I was thinking of using a 400 watt or smaller. Inverters use to draw 10 times the load current on the input side because of the turns ratio of the transformer used in them.I don't know if that is still the case.


----------



## HackWork

Lone Crapshooter said:


> I was thinking of using a 400 watt or smaller. Inverters use to draw 10 times the load current on the input side because of the turns ratio of the transformer used in them.I don't know if that is still the case.


There is some inefficiency in an inverter. So if your load is 500 watts, it may use 550 watts of power. At 12v that is 46 amps. At 14.4v when the engine is running, it would be slightly less current.


----------



## RePhase277

Lone Crapshooter said:


> I was thinking of using a 400 watt or smaller. Inverters use to draw 10 times the load current on the input side because of the turns ratio of the transformer used in them.I don't know if that is still the case.


It isn't even about the turns ratio, it's a matter of thermodynamics. A watt is a watt, no matter what the voltage is, therefore the current must be the changing variable. 1 amp at 120 volts must be at least 10 amps at 12 volts. No way around it.


----------



## frenchelectrican

If you going to use hardwird sine wave inverter use #6 felixable cable useally a starter cable is most common one you will find them in auto parts store but that is sized for 600 watt inverter but larger one you will have to increase the size of cable to compreised with voltage drop.

Keep in your mind the 12 volts circuits is very senstive with voltage drop so pay attetion to sizeing the conductors.

## [DATA PROVIDED]
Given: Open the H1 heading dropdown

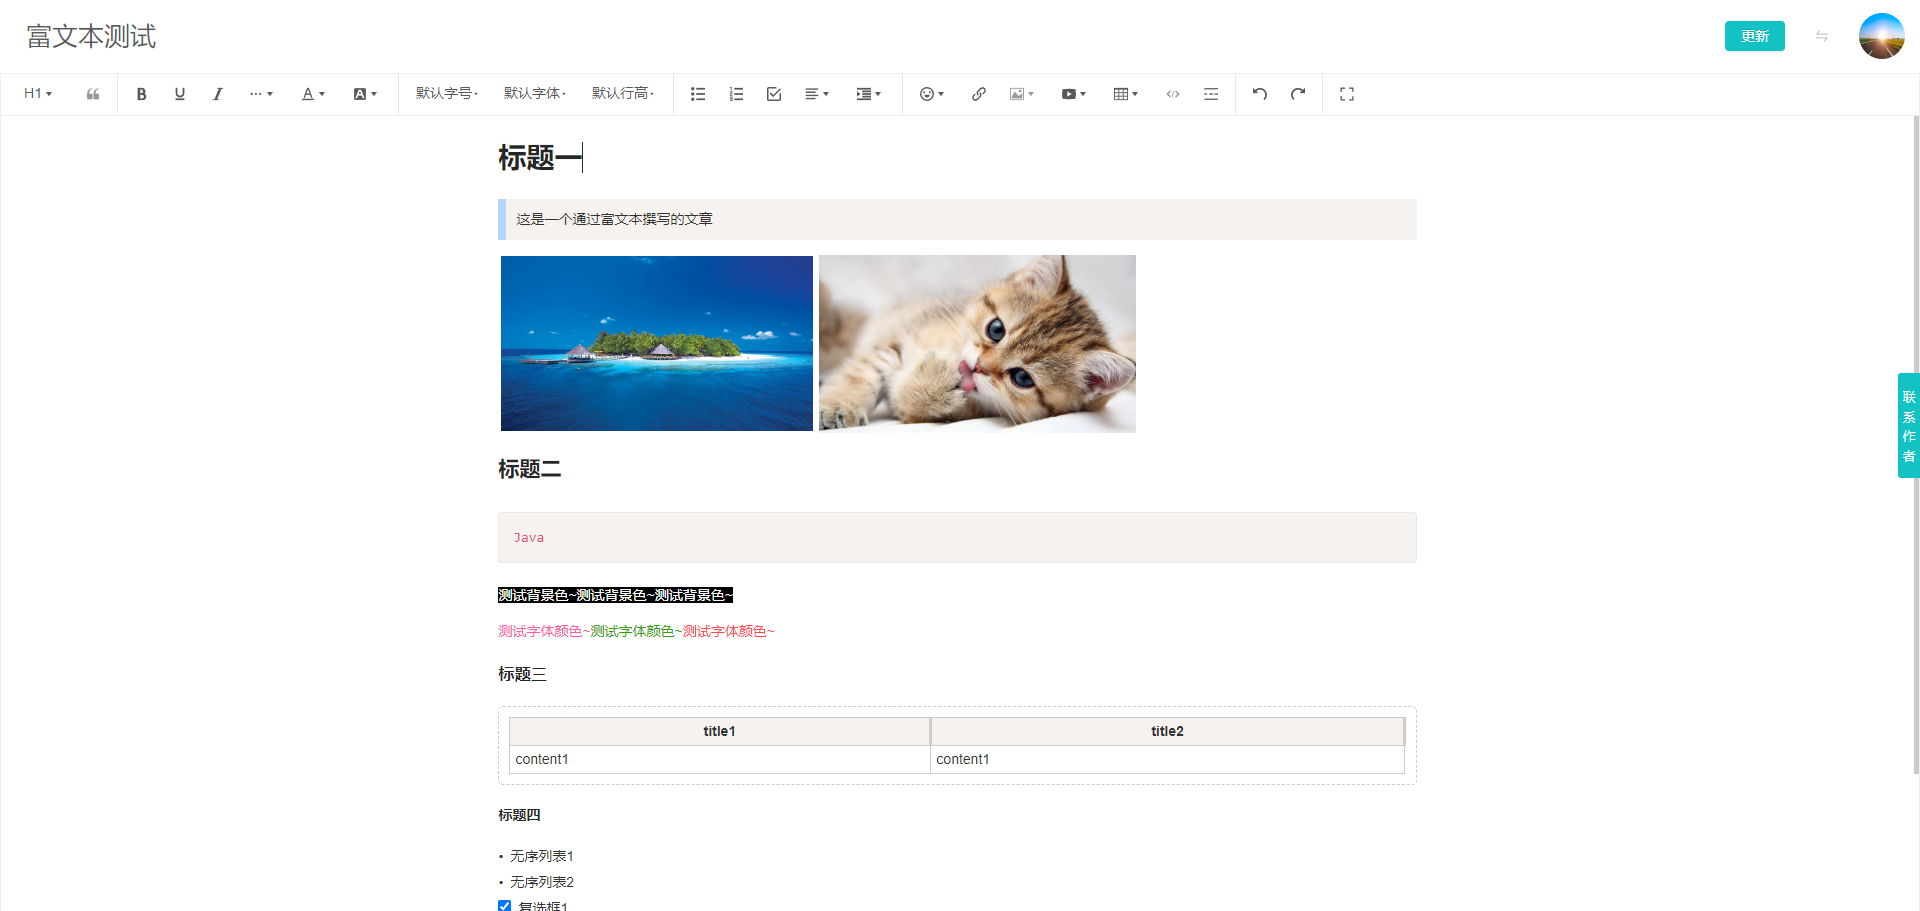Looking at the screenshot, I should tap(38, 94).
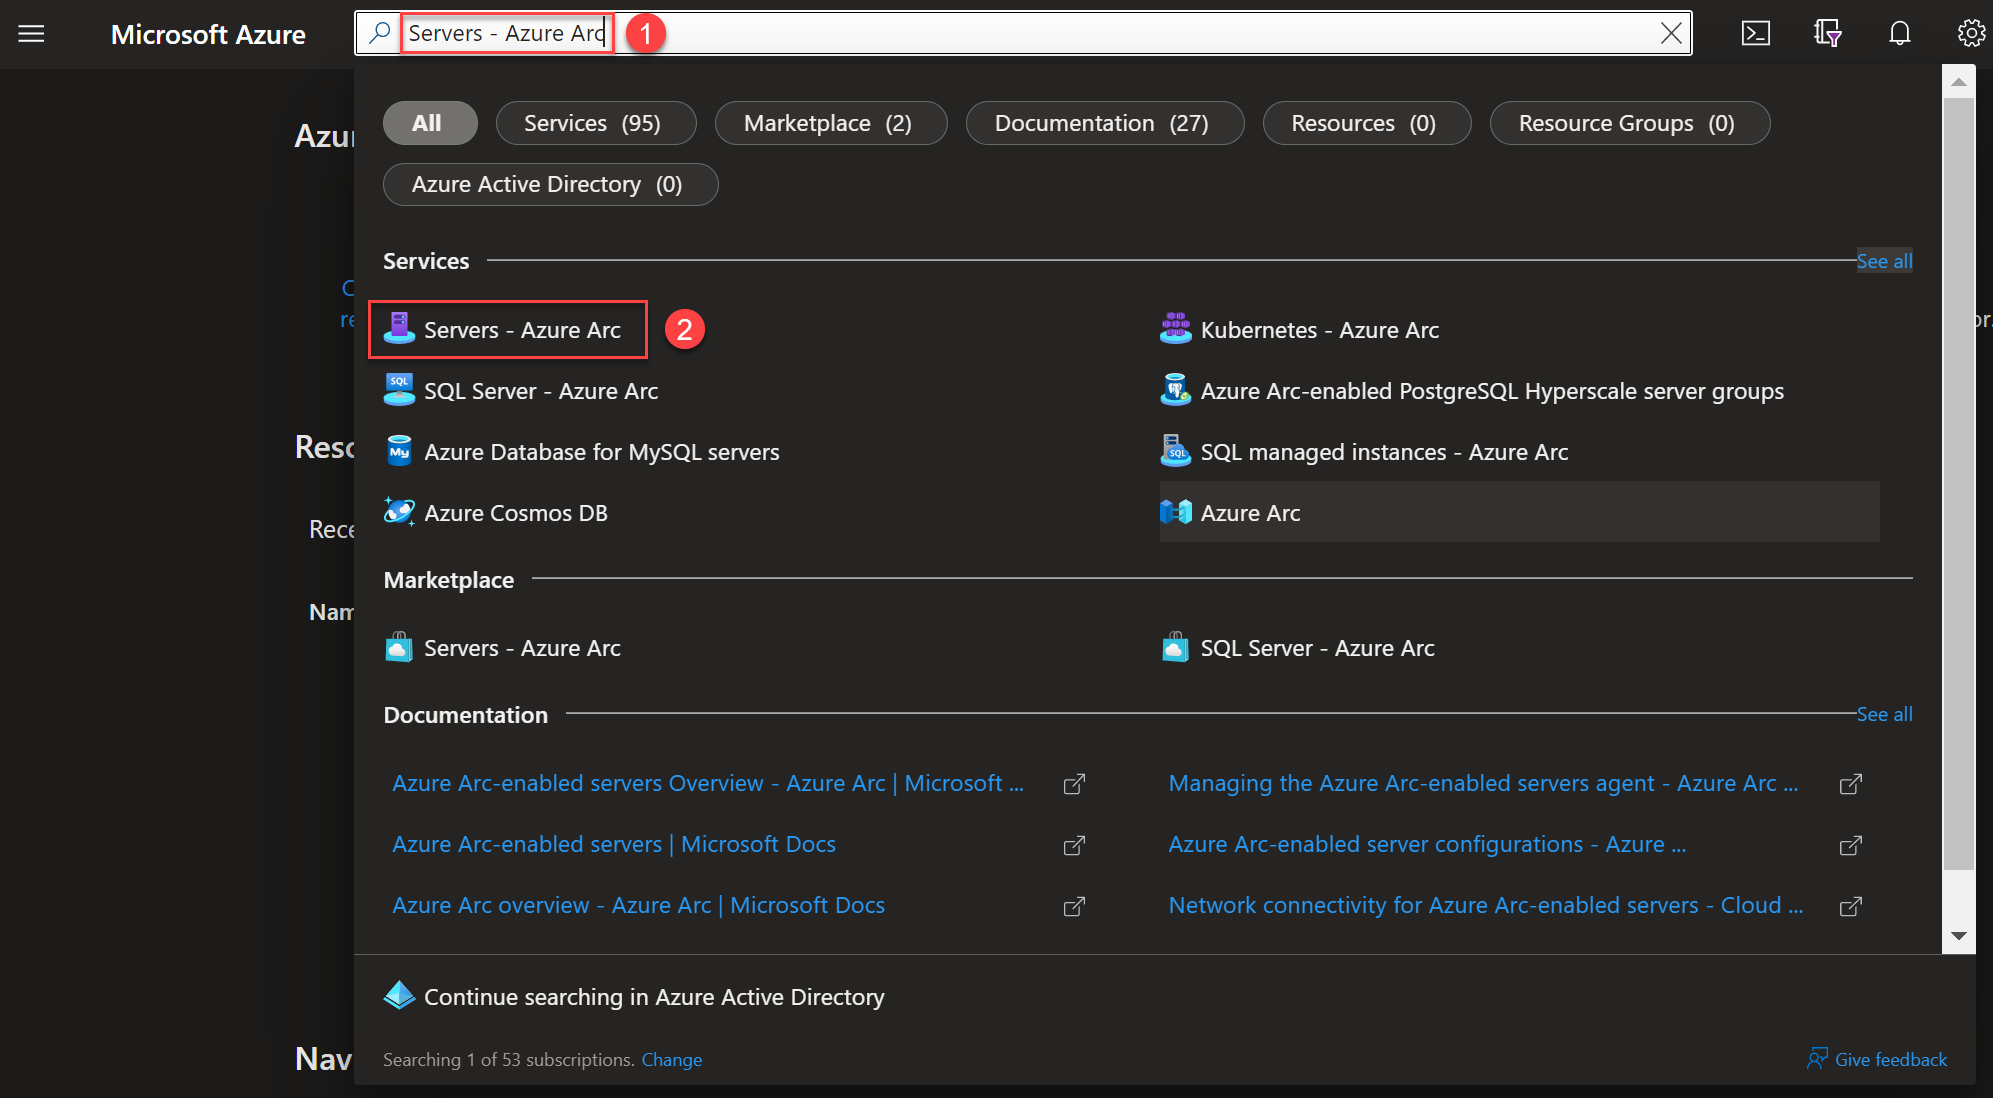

==

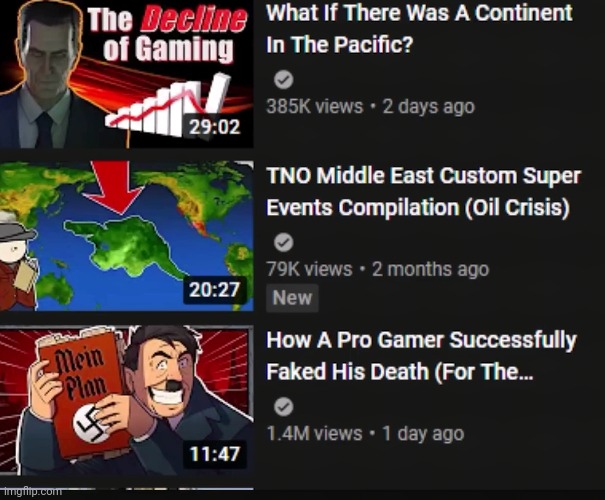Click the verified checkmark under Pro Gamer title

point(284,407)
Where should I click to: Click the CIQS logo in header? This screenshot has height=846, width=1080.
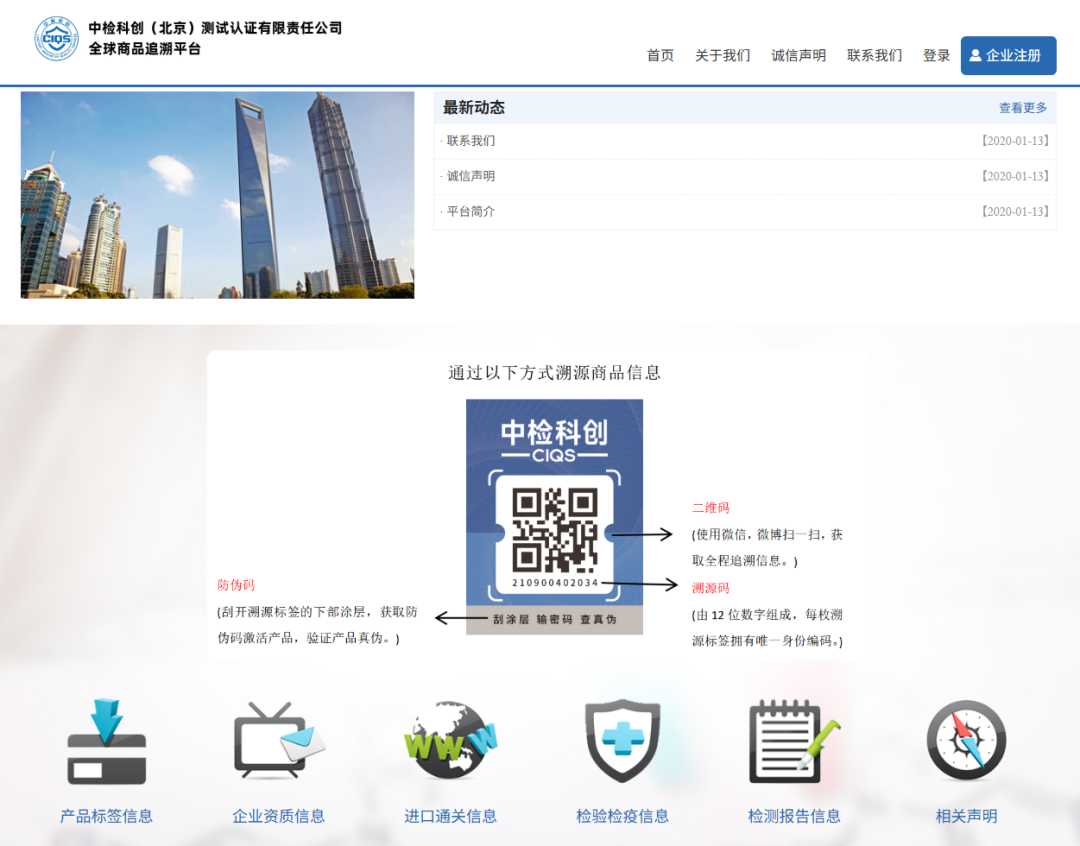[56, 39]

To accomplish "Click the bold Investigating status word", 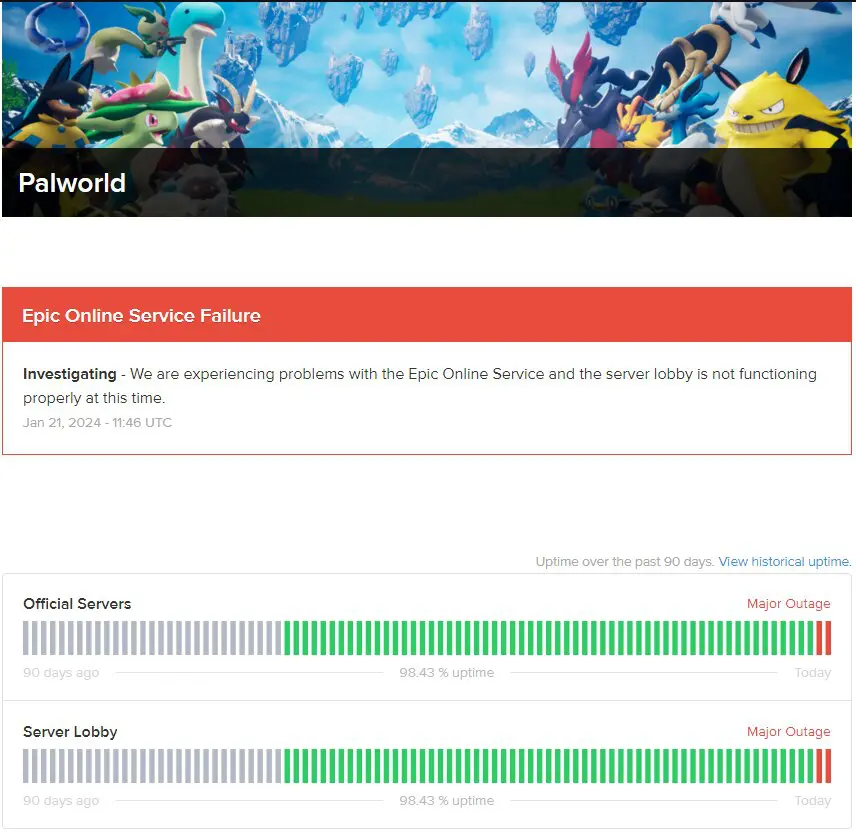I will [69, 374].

## [GIVEN EXERCISE]
Carry on the forum thread about inverter current draw from the point where it stops. The items have nothing to do with what you are asked to do here.

## [OUTPUT OF THE TASK]
Normally I useally connected at either battery or starter connection but once a while at the alternator port only if the alternator cable is large but most factory cable useally are little undersized so try to advoid it unless you got one of the big arse 200 amp alternator then tap it there.,,


----------



## V-Dough

Anything that is pure sine wave should do. As a rule of thumb buy inverter thats twice the size of your expected load. Id recommend samlex or xantrex - these are pretty solid brands or dimensions if you want something very heavy duty. I wouldn't use any wire smaller than #6...


----------



## HackWork

V-Dough said:


> Anything that is pure sine wave should do. *As a rule of thumb buy inverter thats twice the size of your expected load*. Id recommend samlex or xantrex - these are pretty solid brands or dimensions if you want something very heavy duty. I wouldn't use any wire smaller than #6...


That rule of thumb can get expensive when dealing with PSW inverters. 

I have found that my 600w inverter is easily able to power tool battery chargers with rated current draw adding up to significantly more than 600 watts.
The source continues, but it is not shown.